Here's a brief potted history, extracted from my historical essay in 'New Zealand Glass Art' (Bateman 2010):
"Mel Simpson (b. 1948) received his first training in glass at the University of Illinois and UCLA. In 1977 he was appointed Lecturer in Design at Elam School of Fine Arts in Auckland, and set up a course in glass studies as a medium for applied design. Ann Robinson (b. 1944) spent a very formative year as a student at Elam in 1980, and while there met Australian Garry Nash (b. 1955), who kept coming in to talk with Mel. Garry had got his first exposure to glass in Adelaide in 1974, but it was Mel and the Elam studio that gave him the chance to explore glass thoroughly, beginning in 1978...
After Ann Robinson graduated from Elam, she and Garry Nash joined John Croucher at Sunbeam in 1981. They developed the new Sunbeam studio in McKelvie Street in Grey Lynn where Garry still works.

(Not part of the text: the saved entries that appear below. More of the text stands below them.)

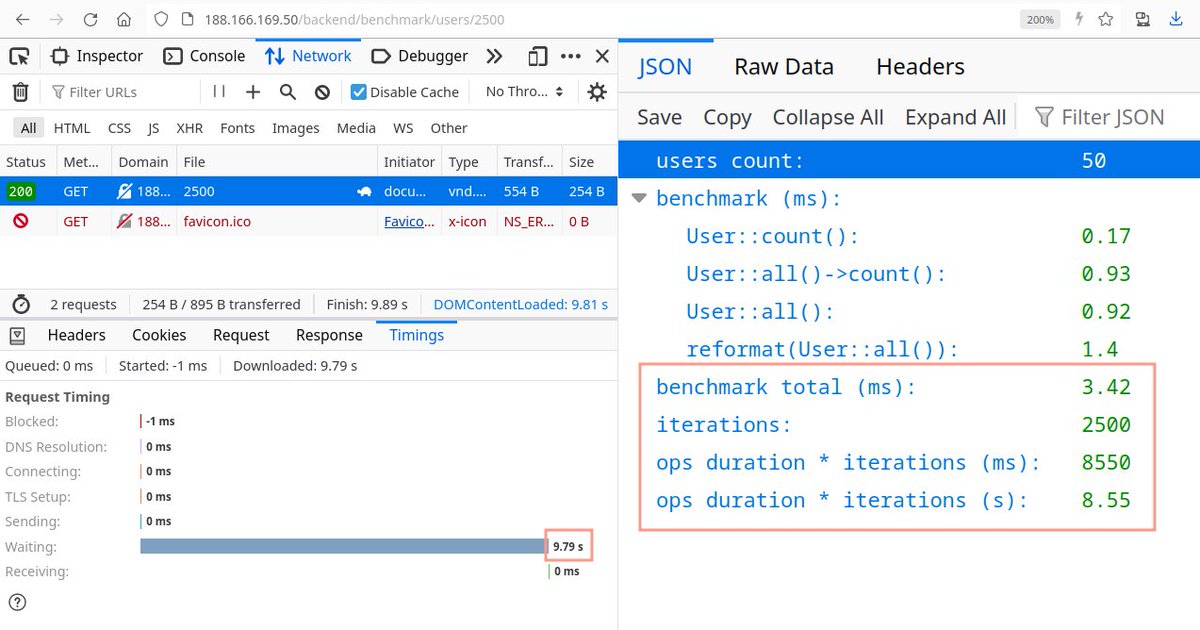Click the search magnifier icon in Network toolbar
The width and height of the screenshot is (1200, 630).
tap(288, 92)

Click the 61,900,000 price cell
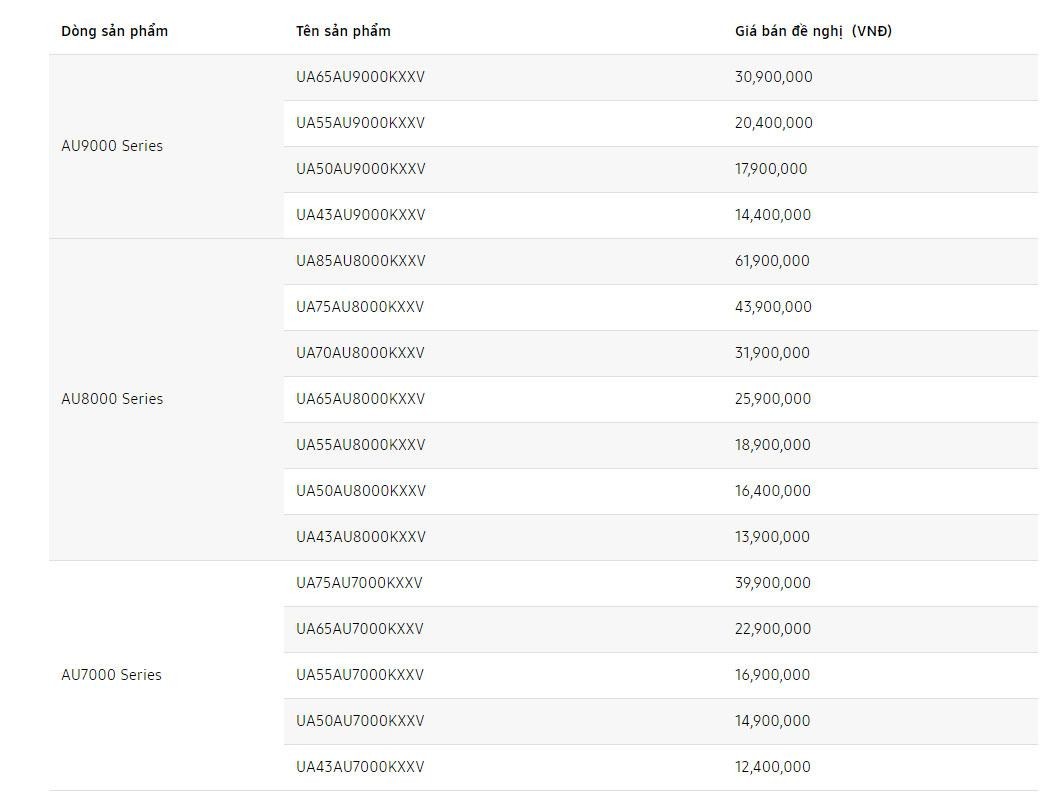[772, 261]
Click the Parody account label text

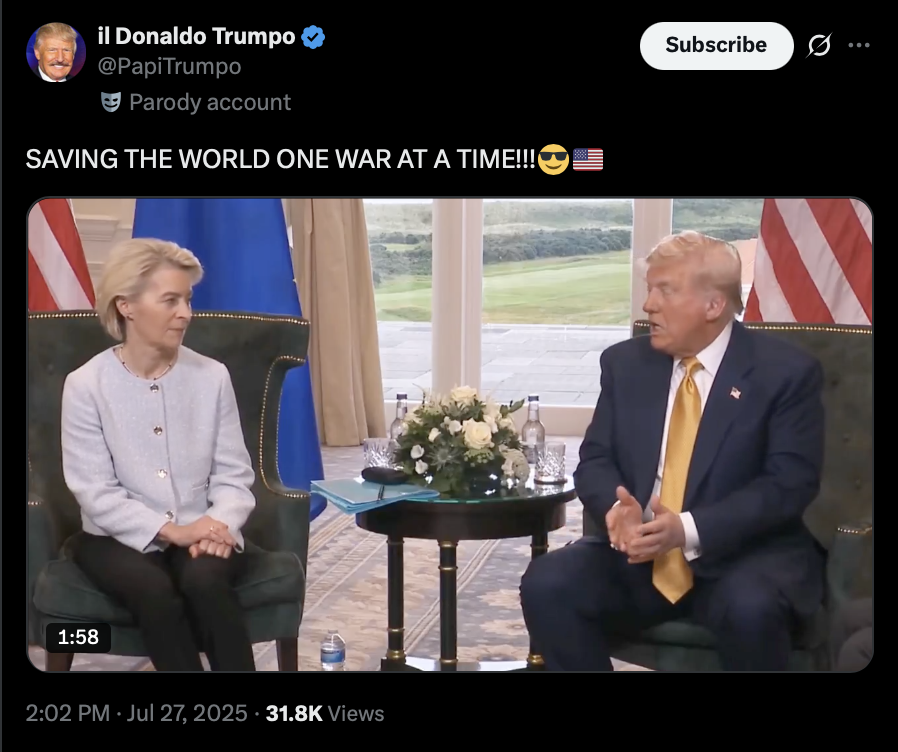210,103
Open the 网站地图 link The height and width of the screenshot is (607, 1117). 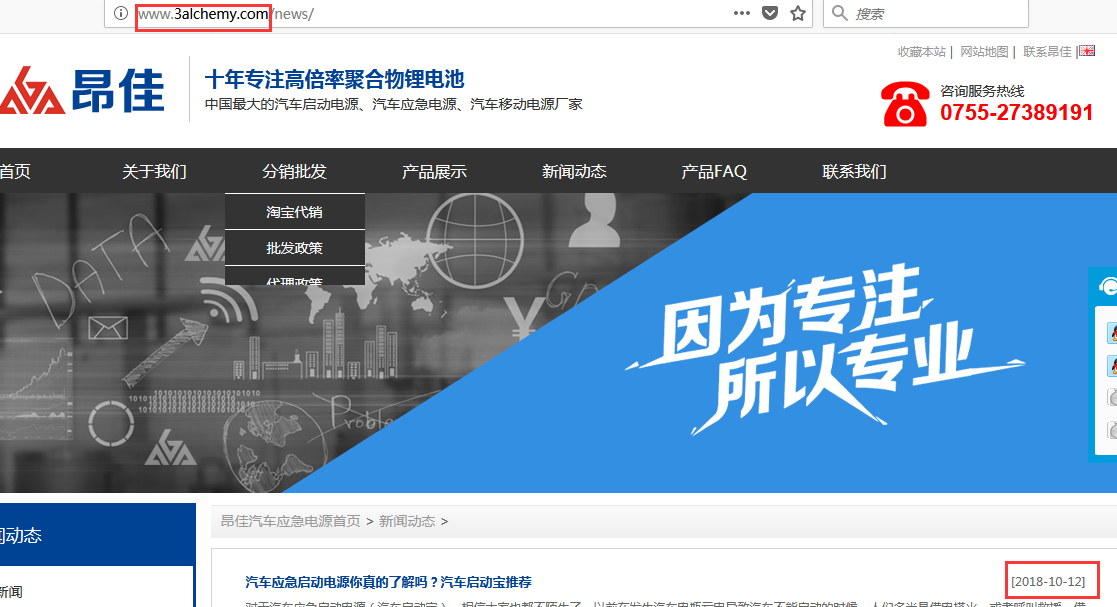coord(984,52)
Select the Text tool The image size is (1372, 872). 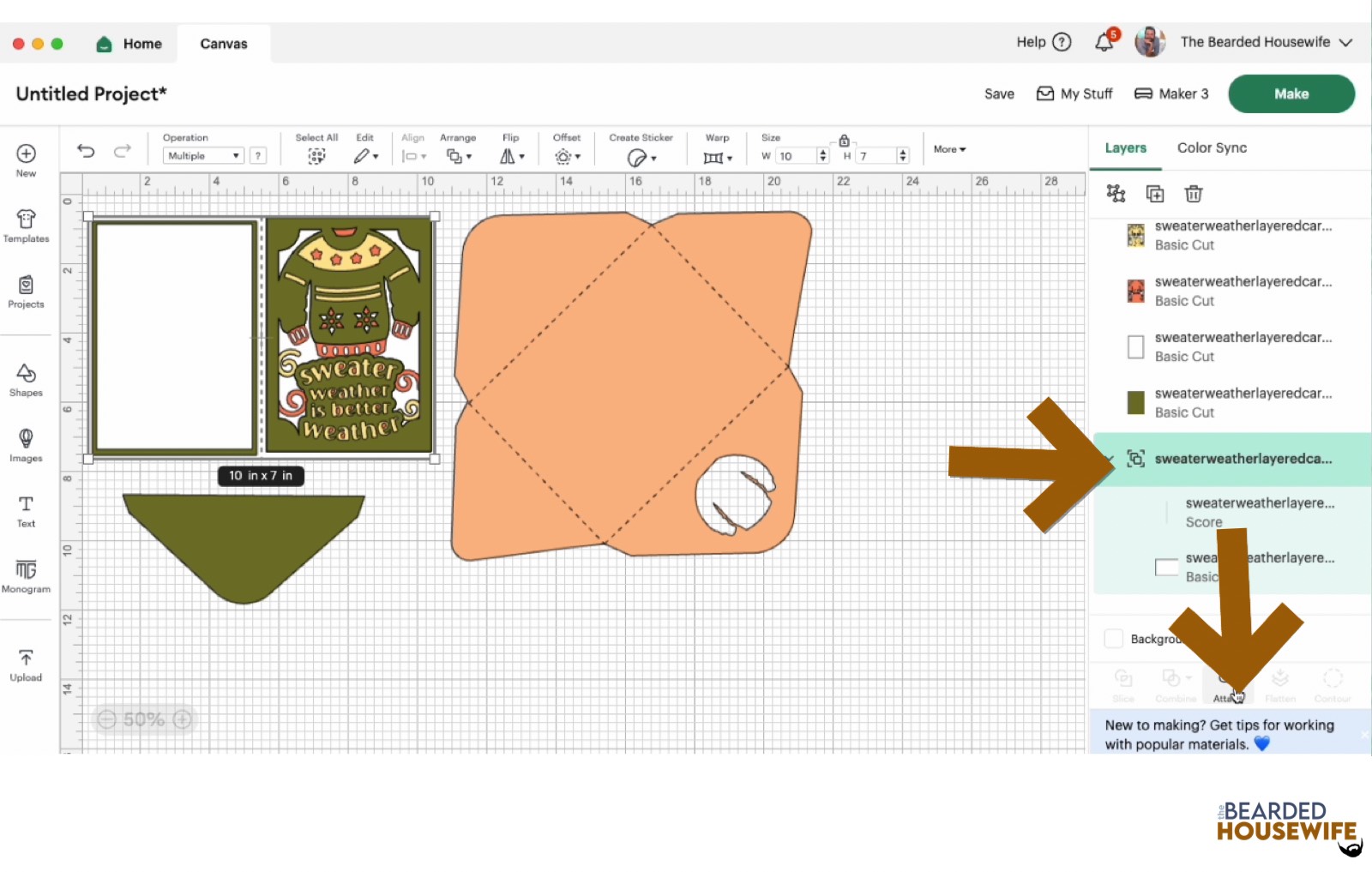coord(26,511)

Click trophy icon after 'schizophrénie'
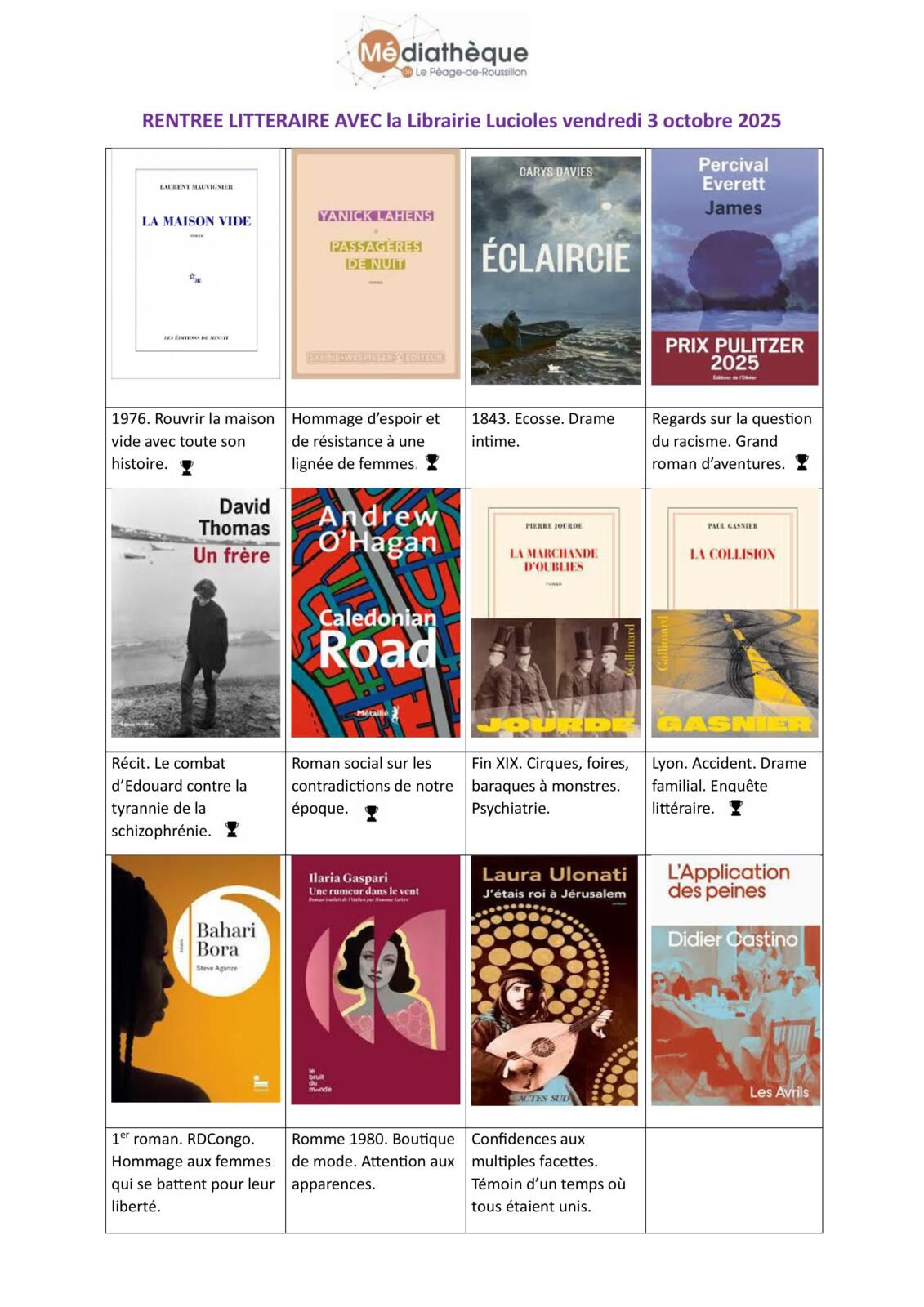click(x=232, y=829)
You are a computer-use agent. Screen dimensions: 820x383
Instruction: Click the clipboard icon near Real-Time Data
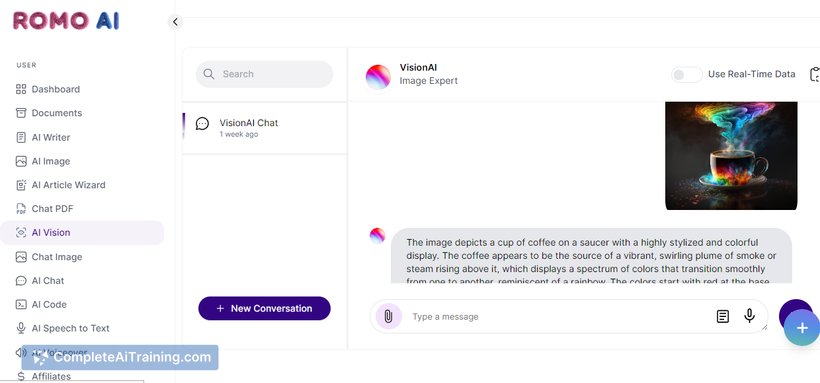(x=815, y=74)
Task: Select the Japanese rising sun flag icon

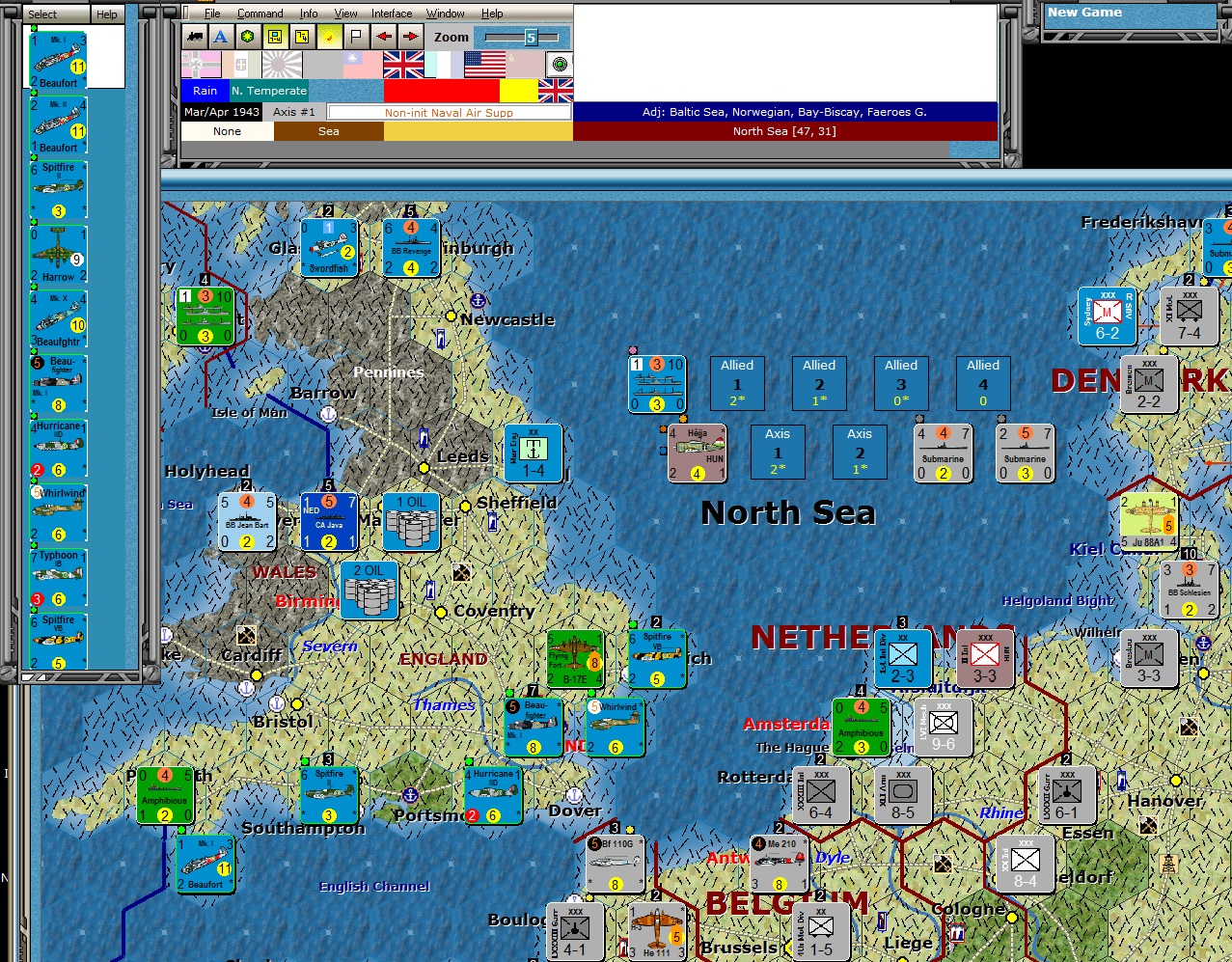Action: (x=283, y=65)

This was a highly successful partnership, and the Sunbeam artists brought wide exposure to this new art form...
At the end of the 1980s the Sunbeam artists decided to pursue different paths. Ann Robinson had been experimenting with pâte-de-verre and casting glass, a medium in which she became a world master, and established a whole new direction for New Zealand glass. Garry Nash bought out his partners and continued to blow glass at Sunbeam" [he still does]
Yours is a nice find - I have a couple of similar ones.